Hey folks! In today’s post, DnD 5e Top 5 Common Mistakes, I’ll be looking at my list of top 5 common mistakes or misconceptions about DnD and rules that exist within the game.
I’ll just blast through each one and give some info on the topic at hand and try to set the record straight. Keep in mind these aren’t in any particular order, just the 5 I see come up often enough.
So get your learning hat on and get ready as we jump right into today’s post.
Wizards Can Cast Spells in Heavy Armor
So I’ve seen this one a few times, people seem to think Wizards cannot cast spells in heavy armor. Now, this is partially true, it does literally say in the books that wearing heavy armor can be too distracting and hampers you physically to cast spells efficiently.
However, there are ways to make it work for you. If someone is making a Wizard, if they make the character a Fighter first, then multiclass into wizard for the rest of their levels, they would have immediate proficiency with heavy armor.
The proficiency allows the Wizard to use the heavy armor without any penalties to their spell casting. Neat, right?

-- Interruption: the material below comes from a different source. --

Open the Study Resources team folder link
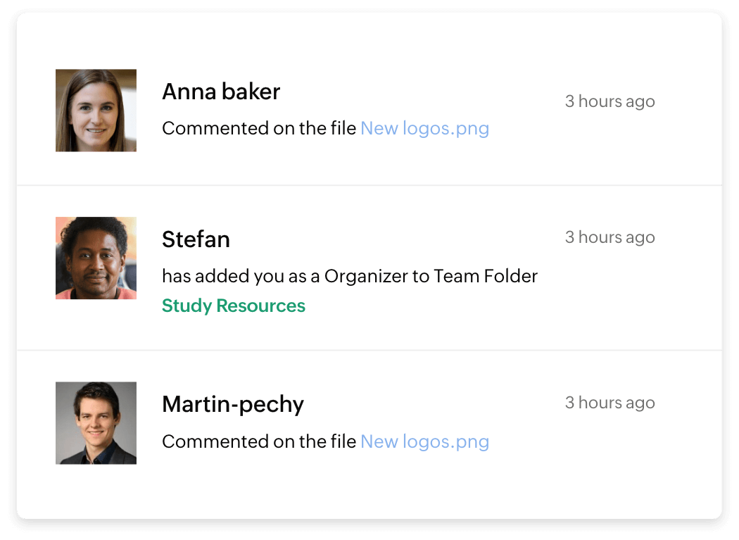 pyautogui.click(x=233, y=306)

Undead Aren’t Always Weak to Radiant Damage
I believe in older editions of the game; radiant damage would do extra damage to undead creatures. However, in DnD 5e, this is no longer the case.
Now it seems this is mostly gone. Some undead still retain a weakness to radiant damage, but the best thing to do is to read a monster’s stat block before you use it to see what it’s vulnerabilities, resistances, and immunities are.
Cantrips Grow in Power
This is one that when I started playing DnD I had no idea about. I thought eventually you’d just stop using them and mostly rely on your other spells or weapons. However, that’s not the case here.
Cantrips actually grow in power as you level up. They normally get stronger at 5th, 11th, and 17th levels. Of course, read your particular Cantrip to make sure if that’s the case. Not all Cantrips grow in power but a lot of the attack ones do, so keep it in mind if you feel you’re lacking damage with your simple spells.
Rogue Sneak Attack
This one has become a bit of a meme. Both at my table and online. Basically, Rogues have an ability called Sneak Attack. This ability allows them to add extra damage to their attack. For this to occur one of two things need to happen. Either A) They have advantage or B) A non-incapacitated friend is within 5ft of the target.
Now I’ve seen all sorts of ways people mess this up in their heads. I’m not sure why it became such a common rule to misunderstand, but it seems the memes are true, at least at my table. I think for some reason people confuse it with the Rogue Subclass Assassin, which gets the Assassinate ability which allows you advantage on any creature that hasn’t taken its turn, and you have critical hits against any creature that is surprised.
So just remind your players they these are two separate abilities, and if they’re having trouble with them, then it’s best to note them front and center of your notes/character sheet.
GM vs Players
Last but not least, I think to this day, there are still people that view DnD as a competitive game between the GM and the Players. I think new players may pick this up from memes and funny stories about antagonistic GM/Player relationships, and I’m sure that for the right people it can be fun to have this style of game.
However, more often than not the GM is there to facilitate the game, to be the bridge between the rules and the game the players are playing. The GM is impartial and should really play the enemies and NPCs as if they exist in the world and not as silly AI from a video game.
This does require a little more on the part of the GM, and of course, run the game in whatever way gives you the most fun. I just personally think you foster a much more fun game and the environment when the players don’t see you as the antagonist.
I hope most of these helped you out and helped clear the air in regards to these rules. These are things that have caught me out at some point in my GMing career, so I’m here to ward off other GMs from making the same assumptions.